* **YOUR OBJECTIVE**: Every entry that follows must be written out exactly, apart from its pictures.

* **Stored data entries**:

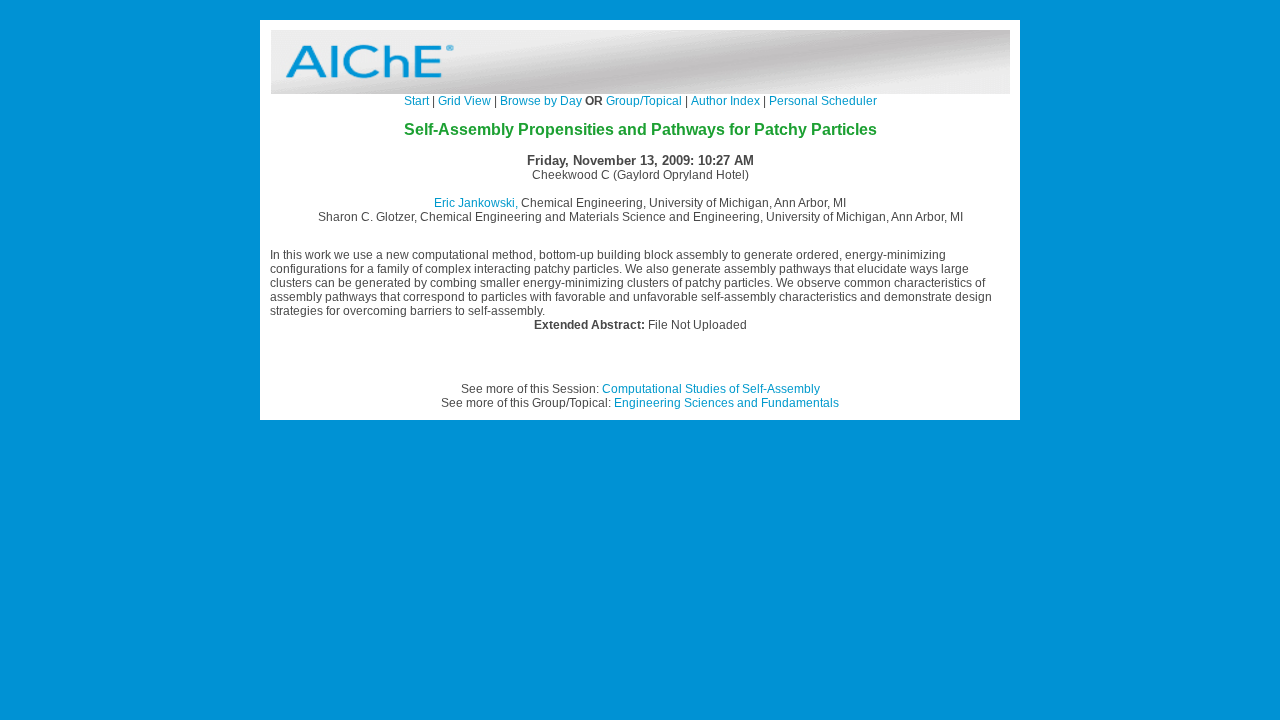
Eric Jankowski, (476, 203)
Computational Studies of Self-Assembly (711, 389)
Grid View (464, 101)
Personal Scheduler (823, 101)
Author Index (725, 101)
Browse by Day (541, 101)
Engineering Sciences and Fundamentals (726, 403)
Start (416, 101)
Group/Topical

* **TASK OUTPUT**:
Eric Jankowski, (476, 203)
Computational Studies of Self-Assembly (711, 389)
Grid View (464, 101)
Personal Scheduler (823, 101)
Author Index (725, 101)
Browse by Day (541, 101)
Engineering Sciences and Fundamentals (726, 403)
Start (416, 101)
Group/Topical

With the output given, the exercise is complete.